Not every business decision requires every single persons input either, and although you may be affected that doesn't mean your input was as valuable as everyone elses. The CI team's choices might affect my branching structure. Tough, that is their responsibility. If it's extremely detrimental then you can raise concerns, talk to people, get out of your seat and work with the humans around you.

We don't need another revolutionary management fad, where a hundred employees sit around a satiricaly large table and vote by show of hands. That works amazingly at small companies and it's why I prefer to work at them. But let's get real, management at scale is hard.

Ultimately though, if you feel like you don't have a voice where you are, work to get a voice, or find a company with a structure that works for you.


> You like people telling you what to do and having no control over those decisions?

It honestly depends on how much skin I have in the game.

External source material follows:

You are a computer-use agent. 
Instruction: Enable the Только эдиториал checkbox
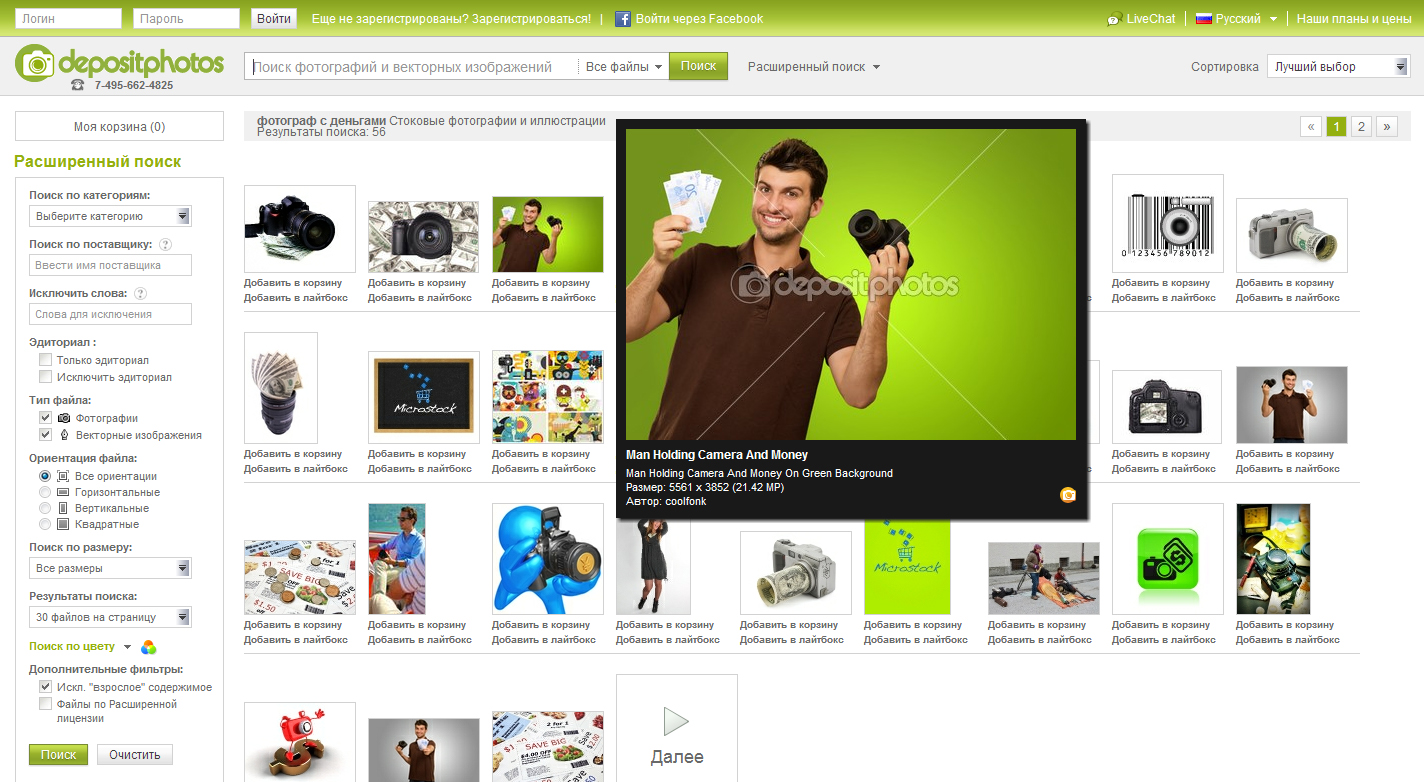[45, 360]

The founder of my company spent years using his own money and getting personal loans to fund it. So the decisions that he makes directly impacts him.

A lot of the managers here also grew with the company and have invested years of time and money.

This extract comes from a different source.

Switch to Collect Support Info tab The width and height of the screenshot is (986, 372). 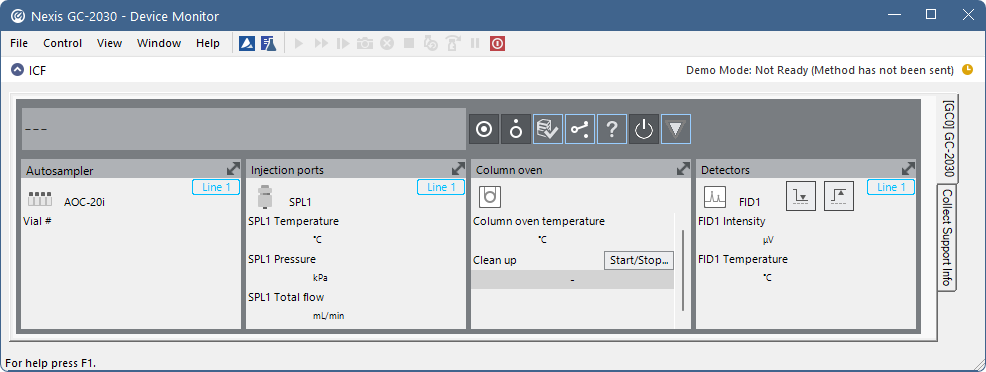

For me, this is just a job. It's a good job, but I wouldn't really be willing to sacrifice anything for it. I would leave for another job before it came to that.

I think a more fair way might be how law firms set up partnerships. If you want to be a decision making member, you have to put in a substantial amount of money.


It's the feedback and counter arguments that are often lacking, and being unwilling to admit the decision was wrong.

I've been in this situation a few times and it's very hard to push back on a decision that's been 'made' even if it's not appropriate for the team you're on.


Our CEO has flat out told us that it's incredibly hard for him to get honest feedback from anyone (except for maybe the board and investors), and another executive echoed this. Nobody wants to question the almighty CEO to his face.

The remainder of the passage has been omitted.